- **Stored entries**
#####
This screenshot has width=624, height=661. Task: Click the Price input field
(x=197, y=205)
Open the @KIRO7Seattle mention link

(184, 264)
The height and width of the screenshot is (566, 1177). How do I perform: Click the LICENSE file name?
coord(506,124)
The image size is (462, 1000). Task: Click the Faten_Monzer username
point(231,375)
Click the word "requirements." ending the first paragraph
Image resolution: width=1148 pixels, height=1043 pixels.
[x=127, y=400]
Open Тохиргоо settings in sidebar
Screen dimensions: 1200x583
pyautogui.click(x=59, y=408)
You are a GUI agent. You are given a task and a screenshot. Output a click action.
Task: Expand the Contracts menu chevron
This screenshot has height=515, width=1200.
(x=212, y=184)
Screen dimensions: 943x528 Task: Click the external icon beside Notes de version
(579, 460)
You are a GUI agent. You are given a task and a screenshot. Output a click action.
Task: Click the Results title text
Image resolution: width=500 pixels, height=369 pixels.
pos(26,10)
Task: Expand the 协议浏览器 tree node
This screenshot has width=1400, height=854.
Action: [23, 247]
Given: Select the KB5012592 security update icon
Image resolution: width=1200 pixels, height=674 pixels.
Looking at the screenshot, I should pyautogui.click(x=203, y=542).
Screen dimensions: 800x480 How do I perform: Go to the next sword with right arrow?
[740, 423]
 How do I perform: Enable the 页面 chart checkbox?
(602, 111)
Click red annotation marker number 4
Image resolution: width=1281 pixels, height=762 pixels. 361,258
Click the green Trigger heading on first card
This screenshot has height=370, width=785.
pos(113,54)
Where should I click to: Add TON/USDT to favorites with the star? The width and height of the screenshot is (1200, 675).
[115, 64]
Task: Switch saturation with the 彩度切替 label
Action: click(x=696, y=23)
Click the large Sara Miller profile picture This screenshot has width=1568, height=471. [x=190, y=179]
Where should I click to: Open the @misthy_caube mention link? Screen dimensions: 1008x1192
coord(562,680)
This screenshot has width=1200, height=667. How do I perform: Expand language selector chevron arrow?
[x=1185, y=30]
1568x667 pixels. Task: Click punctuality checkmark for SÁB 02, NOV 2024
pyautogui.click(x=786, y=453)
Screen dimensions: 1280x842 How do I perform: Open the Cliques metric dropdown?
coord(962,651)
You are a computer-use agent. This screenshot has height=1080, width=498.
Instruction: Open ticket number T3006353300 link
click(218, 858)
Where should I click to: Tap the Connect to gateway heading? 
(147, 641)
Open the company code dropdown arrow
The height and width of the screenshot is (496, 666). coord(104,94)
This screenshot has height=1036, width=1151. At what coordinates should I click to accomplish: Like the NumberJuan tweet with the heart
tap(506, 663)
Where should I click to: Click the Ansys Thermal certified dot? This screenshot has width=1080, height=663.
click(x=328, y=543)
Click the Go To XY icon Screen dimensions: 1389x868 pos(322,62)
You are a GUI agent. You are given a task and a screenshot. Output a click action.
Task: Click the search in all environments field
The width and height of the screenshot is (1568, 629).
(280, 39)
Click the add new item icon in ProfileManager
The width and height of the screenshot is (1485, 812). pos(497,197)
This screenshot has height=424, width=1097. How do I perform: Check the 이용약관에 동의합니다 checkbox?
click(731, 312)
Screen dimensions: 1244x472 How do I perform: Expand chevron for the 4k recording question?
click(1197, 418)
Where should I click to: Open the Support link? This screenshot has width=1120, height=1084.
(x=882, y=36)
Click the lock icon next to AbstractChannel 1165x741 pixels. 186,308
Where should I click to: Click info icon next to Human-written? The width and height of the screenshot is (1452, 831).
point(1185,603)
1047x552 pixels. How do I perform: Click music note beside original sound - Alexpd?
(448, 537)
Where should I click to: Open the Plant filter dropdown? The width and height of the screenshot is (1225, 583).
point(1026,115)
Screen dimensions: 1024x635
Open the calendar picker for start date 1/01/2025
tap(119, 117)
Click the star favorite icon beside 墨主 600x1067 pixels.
#####
- **TASK BRIEF**
All the entries above must be repeated exactly as they were given.

- **EXPECTED OUTPUT**
This screenshot has width=624, height=661. Task: Click the Price input field
(x=197, y=205)
Open the @KIRO7Seattle mention link

(184, 264)
The height and width of the screenshot is (566, 1177). How do I perform: Click the LICENSE file name?
coord(506,124)
The image size is (462, 1000). Task: Click the Faten_Monzer username
point(231,375)
Click the word "requirements." ending the first paragraph
Image resolution: width=1148 pixels, height=1043 pixels.
[x=127, y=400]
Open Тохиргоо settings in sidebar
Screen dimensions: 1200x583
pyautogui.click(x=59, y=408)
You are a GUI agent. You are given a task and a screenshot. Output a click action.
Task: Expand the Contracts menu chevron
This screenshot has height=515, width=1200.
(x=212, y=184)
Screen dimensions: 943x528 Task: Click the external icon beside Notes de version
(579, 460)
You are a GUI agent. You are given a task and a screenshot. Output a click action.
Task: Click the Results title text
Image resolution: width=500 pixels, height=369 pixels.
pos(26,10)
Task: Expand the 协议浏览器 tree node
This screenshot has width=1400, height=854.
Action: [23, 247]
Given: Select the KB5012592 security update icon
Image resolution: width=1200 pixels, height=674 pixels.
Looking at the screenshot, I should pyautogui.click(x=203, y=542).
Screen dimensions: 800x480 How do I perform: Go to the next sword with right arrow?
[740, 423]
 How do I perform: Enable the 页面 chart checkbox?
(602, 111)
Click red annotation marker number 4
Image resolution: width=1281 pixels, height=762 pixels. 361,258
Click the green Trigger heading on first card
This screenshot has height=370, width=785.
pos(113,54)
Where should I click to: Add TON/USDT to favorites with the star? The width and height of the screenshot is (1200, 675).
[115, 64]
Task: Switch saturation with the 彩度切替 label
Action: click(x=696, y=23)
Click the large Sara Miller profile picture This screenshot has width=1568, height=471. [x=190, y=179]
Where should I click to: Open the @misthy_caube mention link? Screen dimensions: 1008x1192
coord(562,680)
This screenshot has width=1200, height=667. How do I perform: Expand language selector chevron arrow?
[x=1185, y=30]
1568x667 pixels. Task: Click punctuality checkmark for SÁB 02, NOV 2024
pyautogui.click(x=786, y=453)
Screen dimensions: 1280x842 How do I perform: Open the Cliques metric dropdown?
coord(962,651)
You are a computer-use agent. This screenshot has height=1080, width=498.
Instruction: Open ticket number T3006353300 link
click(218, 858)
Where should I click to: Tap the Connect to gateway heading? 
(147, 641)
Open the company code dropdown arrow
The height and width of the screenshot is (496, 666). coord(104,94)
This screenshot has height=1036, width=1151. At what coordinates should I click to accomplish: Like the NumberJuan tweet with the heart
tap(506, 663)
Where should I click to: Click the Ansys Thermal certified dot? This screenshot has width=1080, height=663.
click(x=328, y=543)
Click the Go To XY icon Screen dimensions: 1389x868 pos(322,62)
You are a GUI agent. You are given a task and a screenshot. Output a click action.
Task: Click the search in all environments field
The width and height of the screenshot is (1568, 629).
(280, 39)
Click the add new item icon in ProfileManager
The width and height of the screenshot is (1485, 812). pos(497,197)
This screenshot has height=424, width=1097. How do I perform: Check the 이용약관에 동의합니다 checkbox?
click(731, 312)
Screen dimensions: 1244x472 How do I perform: Expand chevron for the 4k recording question?
click(1197, 418)
Where should I click to: Open the Support link? This screenshot has width=1120, height=1084.
(x=882, y=36)
Click the lock icon next to AbstractChannel 1165x741 pixels. 186,308
Where should I click to: Click info icon next to Human-written? The width and height of the screenshot is (1452, 831).
point(1185,603)
1047x552 pixels. How do I perform: Click music note beside original sound - Alexpd?
(448, 537)
Where should I click to: Open the Plant filter dropdown? The width and height of the screenshot is (1225, 583).
point(1026,115)
Screen dimensions: 1024x635
Open the calendar picker for start date 1/01/2025
tap(119, 117)
Click the star favorite icon beside 墨主 600x1067 pixels.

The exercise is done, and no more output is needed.